SouthEast Effective Development (SEED) in Seattle is undergoing a review of its programs and goals as well as an outside audit, reviews that could determine the organization's direction in the future.
In addition to these developments, SEED's executive director -- Earl Richardson -- is on indefinite leave and its finance director was recently dismissed, according to a report in The Puget Sound Business Journal. Richardson, who has lead the nonprofit since 1995, has said his leave is due to medical issues and he is not sure when he will return.
The audit of SEED was requested by interim executive Mark Flynn, a retired U.S. Department of Housing and Urban Development (HUD) executive. He said the audit's purpose is to make sure the organization is current on all of its accounts. The housing nonprofit recently had a three-month stretch when it stopped making payments on a $925,000 loan connected with a retail space.

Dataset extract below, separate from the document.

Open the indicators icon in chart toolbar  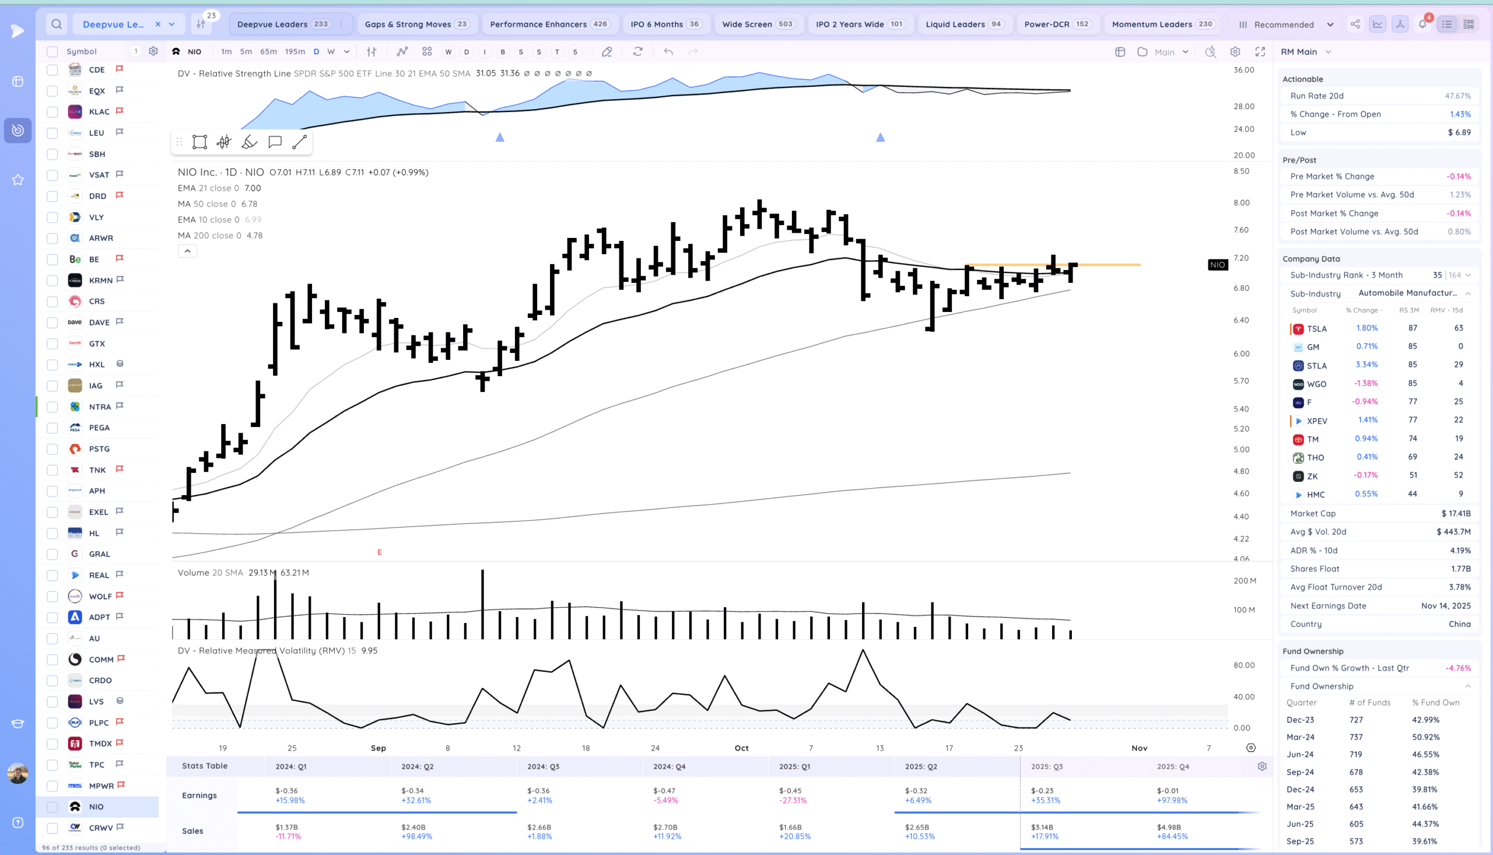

SEED was founded in 1975 and was a major player in Seattle's effort to bring economic and community development to the city's ethnically and economically diverse areas. The organization was responsible for the revitalization of the Columbia City retail district in the 1980s and 90s. A 2010 IRS filing showed that SEED managed more than 700 housing units "through ownership, sponsorships, and contractual assistance."
Virginia Kenyon, SEED's board president, said the organization is considering returning to economic development, which it abandoned after the private United Way funding that sustained those efforts dried up in the 1990s and 2000s. Changes could potentially include the dismissal of Richardson as executive director, as Kenyon noted that positions serves at the discretion of the board.